Maybe you're just not ready...how long since you split?

SpongeBobJudgeyPants · 12/04/2017 23:36

Because if you just split with him in January (or was that the posting date?) then I would say you need more time to heal, before you can move on.

BackInBlack78 · 12/04/2017 23:37

We split in December, between Christmas and New Year

OP posts:
Deadsouls · 12/04/2017 23:40

You only split in January after a 4 year relationship. It will take longer for you to heal and recover, your head might be telling you to be over it, but I don't think it works like that. I don't believe in the term 'emotionally damaged'. It implies that there is something wrong with you. But there isn't. You need time to recover your sense of self again. We can be wounded and carry those wounds within us, but I believe they add to our experience not detract or make us damaged. You'll get out there when you're ready.

SpongeBobJudgeyPants · 12/04/2017 23:41

Ok, so it's still quite early days, though I'm sure it doesn't feel like it. Don't write yourself off as being damaged, particularly at this stage. Things do get better given time. Trite but true. Sounds like maybe on some level you are not ready to move on? Is X doing anything to address the addiction? Might a way back be possible if you were seperate whilst he addressed it?

NotJustAWife · 12/04/2017 23:43

Damaged implies a permanence, maybe injured is a better description. You need time to recover, for the raw wounds to heal. You may be left with scars, but you will heal. Scars are part of who we are.

Give yourself some time love.

BackInBlack78 · 12/04/2017 23:45

He texted after we'd parted promising me the world and he made an appointment with the doctor, agreed to go teetotal etc. Within 2 days he'd had another drunken bender and cancelled the appointment at the doctor - I confronted him about it and got "well it's all about moderation isn't it?" This is the guy who thinks a moderate amount of alcohol is 10 cans of lager and a whole bottle of Jack Daniels...

OP posts:
Deadsouls · 12/04/2017 23:49

He's full of shit. He's an addict in active addiction so can't be believed. He'll use any justification. I'm not saying this to be judgemental of him by the way, but in my experience it's true! He definitely needs help but he's the only one who can take responsibility for his addiction.

SpongeBobJudgeyPants · 12/04/2017 23:49

So he hasn't invested in changing things then. Despite it causing the break-up... Sorry OP, I think it sounds like the drinking is more important to him. Without seeing evidence of change, I would be writing off any chance of getting back together.

MyNameIsAlexDrake · 12/04/2017 23:50

Sounds to me like you don't know how to be you without being in a relationship. You don't need to rush into being with someone else. The feelings you have for your ex are not about him as a person but the feeling of being in a relationship with someone. You don't need that vilification, take some time to just be 'you' yourself x

BackInBlack78 · 12/04/2017 23:56

I spent 3 years alone before getting into a relationship with him... we were friends for 11 years, but his drinking got out of hand, hence our split. I'm not afraid of being alone, I think in a way I want a distraction from him - which is totally unfair on another man Sad

OP posts:
SuiteHarmony · 13/04/2017 00:00

Set the bar as high as you like, OP. It is hard to move on, but I hope you find your own level to get to the next stage. Don't be afraid to be in your own for a while. Kiss a few frogs if and when you are ready. But don't look back - you dodged a bullet.

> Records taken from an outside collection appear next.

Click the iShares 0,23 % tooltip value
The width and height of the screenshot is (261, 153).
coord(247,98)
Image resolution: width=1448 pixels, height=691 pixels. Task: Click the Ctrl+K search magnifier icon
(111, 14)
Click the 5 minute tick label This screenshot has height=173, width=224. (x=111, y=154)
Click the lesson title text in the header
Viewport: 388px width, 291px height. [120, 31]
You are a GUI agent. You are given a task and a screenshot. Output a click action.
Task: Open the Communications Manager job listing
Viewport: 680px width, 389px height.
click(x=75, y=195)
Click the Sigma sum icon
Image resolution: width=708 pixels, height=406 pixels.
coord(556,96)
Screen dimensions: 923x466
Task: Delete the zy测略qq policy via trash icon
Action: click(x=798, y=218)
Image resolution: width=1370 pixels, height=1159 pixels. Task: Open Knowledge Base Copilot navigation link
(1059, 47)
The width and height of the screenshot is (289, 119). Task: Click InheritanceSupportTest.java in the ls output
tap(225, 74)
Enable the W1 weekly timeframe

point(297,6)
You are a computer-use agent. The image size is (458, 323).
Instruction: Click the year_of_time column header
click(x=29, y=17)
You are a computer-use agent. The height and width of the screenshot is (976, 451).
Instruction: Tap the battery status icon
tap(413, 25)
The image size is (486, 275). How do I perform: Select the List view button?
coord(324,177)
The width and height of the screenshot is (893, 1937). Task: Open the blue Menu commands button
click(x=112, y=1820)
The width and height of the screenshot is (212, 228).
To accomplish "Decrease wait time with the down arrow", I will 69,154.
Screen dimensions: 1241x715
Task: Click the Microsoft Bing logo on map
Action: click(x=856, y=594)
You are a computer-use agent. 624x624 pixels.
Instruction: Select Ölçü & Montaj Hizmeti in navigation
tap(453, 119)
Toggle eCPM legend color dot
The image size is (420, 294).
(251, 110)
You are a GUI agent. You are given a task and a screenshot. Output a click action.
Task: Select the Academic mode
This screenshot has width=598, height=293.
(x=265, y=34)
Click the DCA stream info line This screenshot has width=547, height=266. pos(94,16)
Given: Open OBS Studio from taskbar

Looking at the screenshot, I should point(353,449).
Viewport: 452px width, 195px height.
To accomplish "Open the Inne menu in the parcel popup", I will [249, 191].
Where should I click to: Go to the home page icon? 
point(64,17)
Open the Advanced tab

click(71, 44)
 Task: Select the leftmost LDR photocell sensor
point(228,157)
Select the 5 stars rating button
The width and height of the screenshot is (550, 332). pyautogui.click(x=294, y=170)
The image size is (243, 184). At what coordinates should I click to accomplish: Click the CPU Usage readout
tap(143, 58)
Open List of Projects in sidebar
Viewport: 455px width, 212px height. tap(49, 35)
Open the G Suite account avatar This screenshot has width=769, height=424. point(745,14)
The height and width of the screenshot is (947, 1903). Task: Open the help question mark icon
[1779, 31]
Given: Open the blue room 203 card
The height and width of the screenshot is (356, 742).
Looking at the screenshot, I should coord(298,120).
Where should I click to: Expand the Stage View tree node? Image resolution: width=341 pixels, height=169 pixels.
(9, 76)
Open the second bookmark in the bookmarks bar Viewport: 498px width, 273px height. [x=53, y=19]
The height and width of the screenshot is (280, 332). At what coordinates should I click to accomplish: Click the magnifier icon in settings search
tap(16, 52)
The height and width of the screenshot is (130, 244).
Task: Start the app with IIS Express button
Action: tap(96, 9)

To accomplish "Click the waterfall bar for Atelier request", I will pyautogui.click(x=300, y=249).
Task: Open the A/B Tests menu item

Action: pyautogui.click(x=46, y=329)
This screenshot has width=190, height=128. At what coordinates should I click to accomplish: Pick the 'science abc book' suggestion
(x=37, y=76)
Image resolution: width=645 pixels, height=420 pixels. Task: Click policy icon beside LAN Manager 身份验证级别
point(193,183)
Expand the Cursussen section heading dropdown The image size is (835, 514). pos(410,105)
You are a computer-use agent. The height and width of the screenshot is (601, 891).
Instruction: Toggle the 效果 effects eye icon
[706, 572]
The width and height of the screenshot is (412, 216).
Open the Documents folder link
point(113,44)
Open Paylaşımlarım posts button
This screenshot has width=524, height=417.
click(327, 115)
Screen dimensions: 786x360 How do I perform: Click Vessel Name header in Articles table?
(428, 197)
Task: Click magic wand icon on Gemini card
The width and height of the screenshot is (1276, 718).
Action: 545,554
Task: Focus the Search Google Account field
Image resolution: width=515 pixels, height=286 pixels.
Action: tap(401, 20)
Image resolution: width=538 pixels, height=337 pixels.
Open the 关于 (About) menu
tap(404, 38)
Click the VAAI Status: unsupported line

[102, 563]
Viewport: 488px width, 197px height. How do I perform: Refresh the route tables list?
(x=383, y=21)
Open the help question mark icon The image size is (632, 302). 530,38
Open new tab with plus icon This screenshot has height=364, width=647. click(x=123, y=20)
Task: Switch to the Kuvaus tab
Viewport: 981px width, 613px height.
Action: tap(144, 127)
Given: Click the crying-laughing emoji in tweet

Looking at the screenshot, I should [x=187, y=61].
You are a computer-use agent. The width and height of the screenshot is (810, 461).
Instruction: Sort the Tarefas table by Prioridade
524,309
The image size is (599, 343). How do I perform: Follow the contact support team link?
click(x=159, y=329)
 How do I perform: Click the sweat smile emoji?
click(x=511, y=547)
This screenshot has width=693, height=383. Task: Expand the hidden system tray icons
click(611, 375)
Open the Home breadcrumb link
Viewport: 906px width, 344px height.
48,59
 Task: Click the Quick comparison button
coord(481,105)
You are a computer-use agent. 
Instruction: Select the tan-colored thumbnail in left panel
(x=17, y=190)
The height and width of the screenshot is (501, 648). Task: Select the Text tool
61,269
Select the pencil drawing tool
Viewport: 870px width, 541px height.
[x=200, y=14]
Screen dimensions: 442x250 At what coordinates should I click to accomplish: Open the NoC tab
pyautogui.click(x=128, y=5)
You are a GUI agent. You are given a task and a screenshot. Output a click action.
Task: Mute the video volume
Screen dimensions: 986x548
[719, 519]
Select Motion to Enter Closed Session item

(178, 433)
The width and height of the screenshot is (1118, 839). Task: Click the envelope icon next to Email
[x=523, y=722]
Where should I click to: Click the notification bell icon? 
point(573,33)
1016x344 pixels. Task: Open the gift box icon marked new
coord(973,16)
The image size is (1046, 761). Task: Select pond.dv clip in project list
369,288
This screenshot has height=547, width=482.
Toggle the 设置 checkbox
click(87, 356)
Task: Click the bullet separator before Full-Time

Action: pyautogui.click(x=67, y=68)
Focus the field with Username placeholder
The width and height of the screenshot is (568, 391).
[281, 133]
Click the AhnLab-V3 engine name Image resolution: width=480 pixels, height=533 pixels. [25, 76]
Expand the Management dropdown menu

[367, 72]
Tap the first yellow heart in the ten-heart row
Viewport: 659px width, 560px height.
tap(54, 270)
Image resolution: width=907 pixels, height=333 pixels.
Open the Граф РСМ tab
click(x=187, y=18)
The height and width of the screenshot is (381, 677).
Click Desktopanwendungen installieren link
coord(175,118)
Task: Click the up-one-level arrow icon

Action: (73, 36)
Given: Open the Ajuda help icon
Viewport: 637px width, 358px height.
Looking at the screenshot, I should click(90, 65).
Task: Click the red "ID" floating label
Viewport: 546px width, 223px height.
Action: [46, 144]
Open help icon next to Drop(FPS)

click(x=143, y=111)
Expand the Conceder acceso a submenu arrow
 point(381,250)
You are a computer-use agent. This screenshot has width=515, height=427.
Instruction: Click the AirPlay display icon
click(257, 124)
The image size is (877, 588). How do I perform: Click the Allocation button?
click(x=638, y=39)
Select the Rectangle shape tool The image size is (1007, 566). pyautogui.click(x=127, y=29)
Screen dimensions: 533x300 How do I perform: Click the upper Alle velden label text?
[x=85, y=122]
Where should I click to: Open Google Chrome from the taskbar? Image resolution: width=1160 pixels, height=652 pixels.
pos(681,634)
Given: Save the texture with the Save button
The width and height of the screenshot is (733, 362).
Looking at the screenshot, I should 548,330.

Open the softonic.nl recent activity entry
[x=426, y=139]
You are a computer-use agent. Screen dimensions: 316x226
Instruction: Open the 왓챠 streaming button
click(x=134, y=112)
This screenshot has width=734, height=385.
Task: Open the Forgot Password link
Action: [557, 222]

BackInBlack78 · 13/04/2017 00:02

SuiteHarmony I suppose deep down I know I dodged a bullet but sometimes (like tonight) I just feel this intense sense of loss for the relationship I thought we had, rather than the reality of the situation...

OP posts:
SuiteHarmony · 13/04/2017 00:15

Sure. Perfectly normal. And well done on recognising this. You will resolve this into some sort of acceptable context for yourself. It will take time. It is perfectly okay to grieve and reflect on the loss. It will galvanise you for knowing what you want next in life. Don't be afraid to hibernate until your head clears. Be nice to yourself.

BackInBlack78 · 13/04/2017 00:24

I'm just gonna do everything I can to occupy myself and not think about him if I can help it. I have work and other issues to concentrate on, I'm sure I can do this, eventually!